[Opening Dataset content section]

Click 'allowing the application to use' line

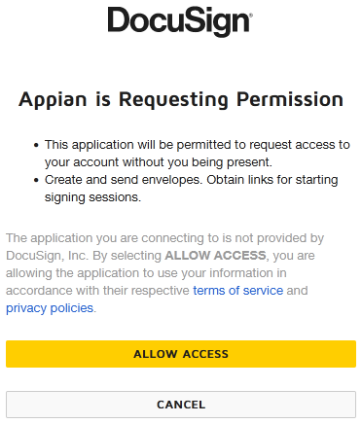[91, 273]
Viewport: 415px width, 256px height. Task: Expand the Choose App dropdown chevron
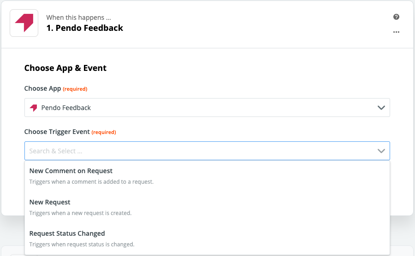pyautogui.click(x=381, y=108)
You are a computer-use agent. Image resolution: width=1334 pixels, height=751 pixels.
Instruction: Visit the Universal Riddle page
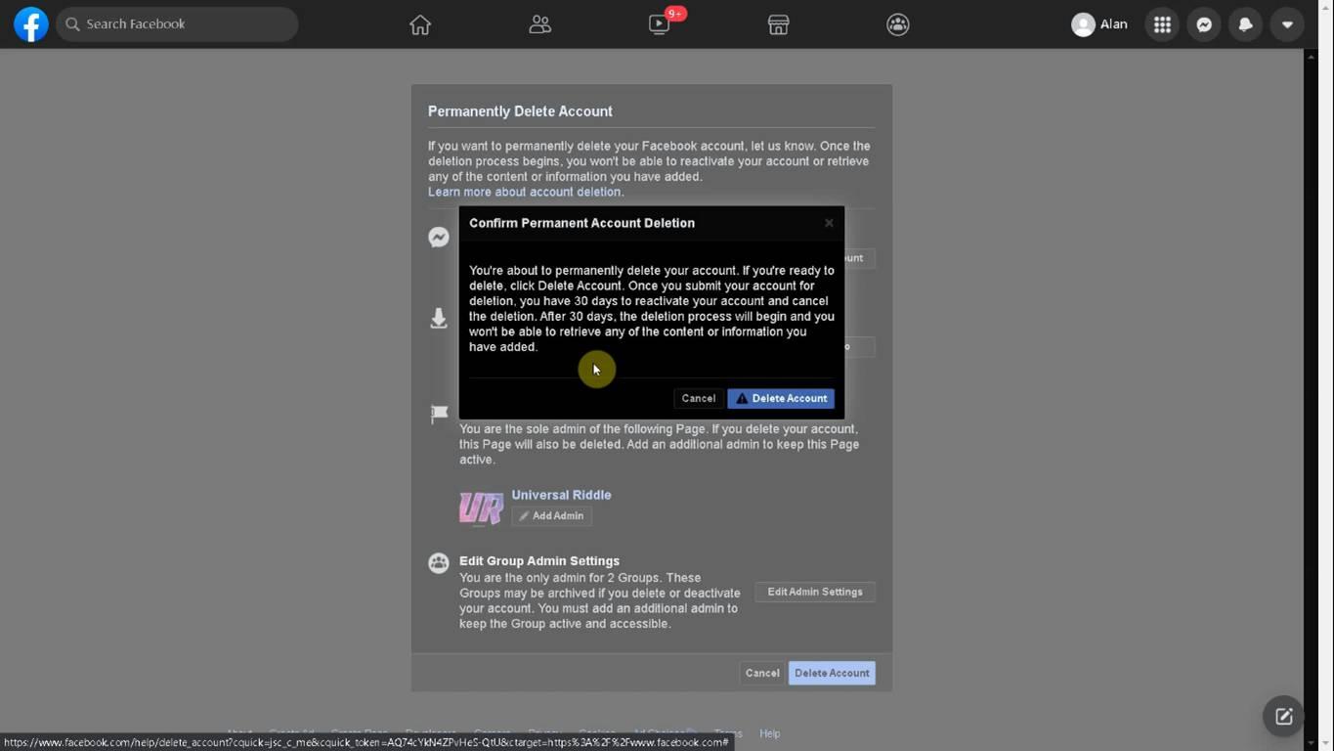coord(561,495)
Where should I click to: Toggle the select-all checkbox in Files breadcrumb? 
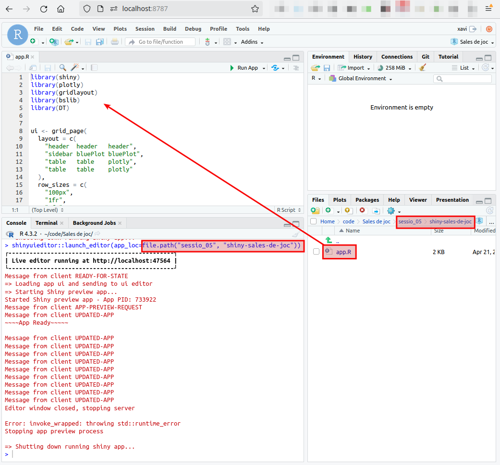(x=313, y=221)
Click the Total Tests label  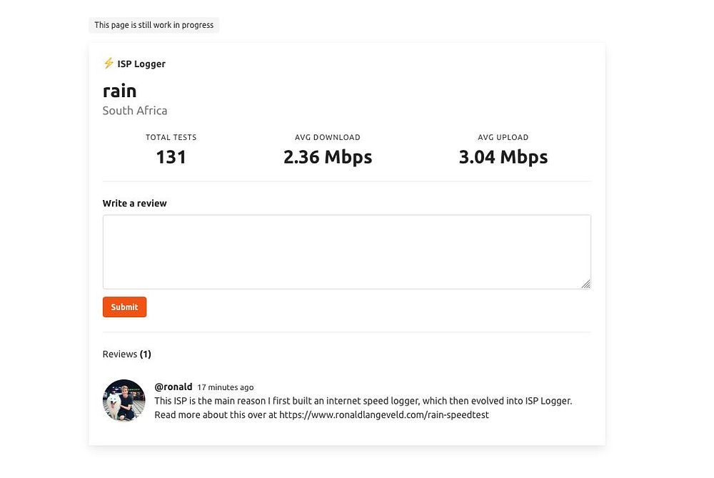[171, 137]
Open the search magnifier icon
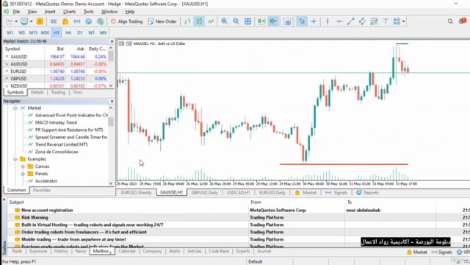 (x=450, y=21)
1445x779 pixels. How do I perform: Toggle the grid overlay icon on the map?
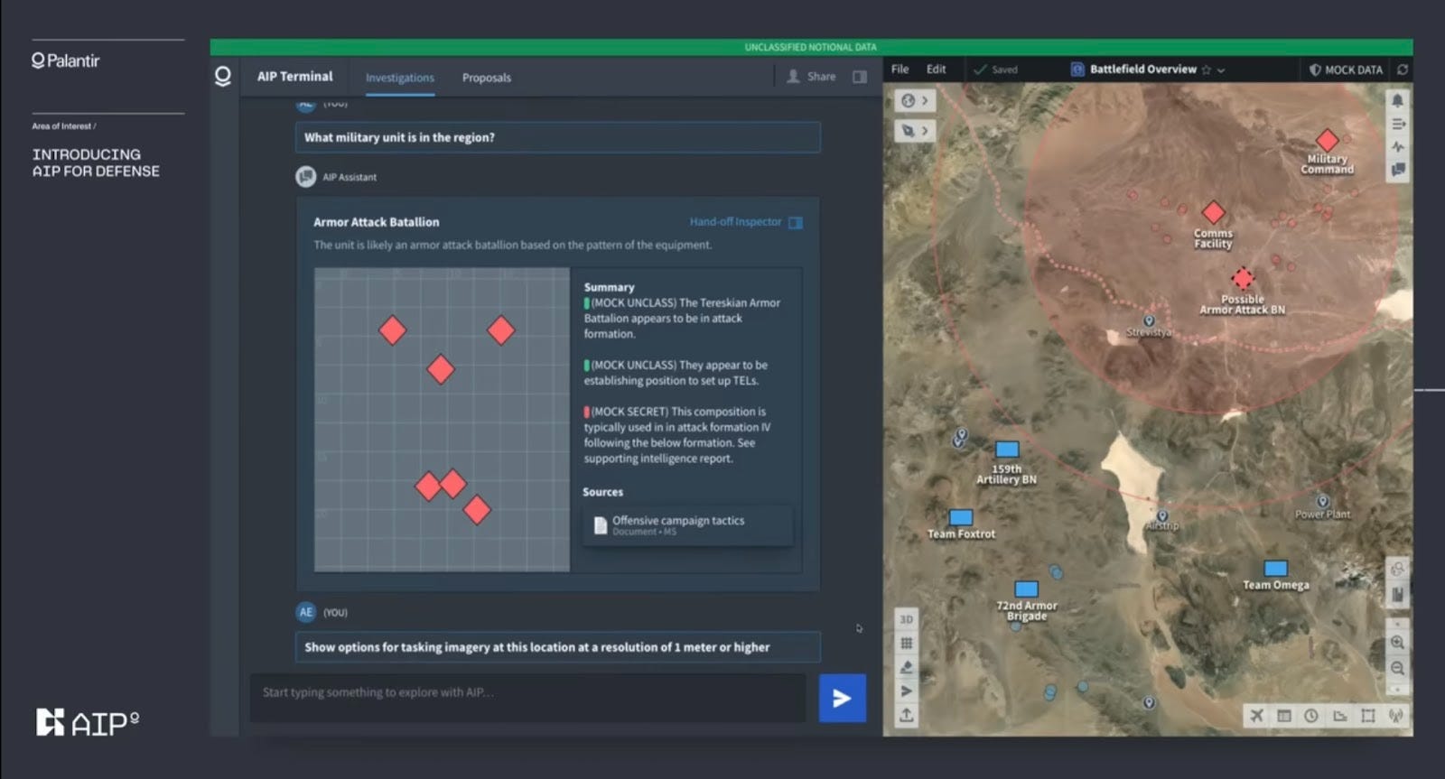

[Closing Dataset content section]

Please repeat exactly the lines from the one containing "Open the search magnifier icon" through the last line of the records, both included, and leave out the pictures.

Open the search magnifier icon
 (x=450, y=21)
1445x779 pixels. How do I perform: Toggle the grid overlay icon on the map?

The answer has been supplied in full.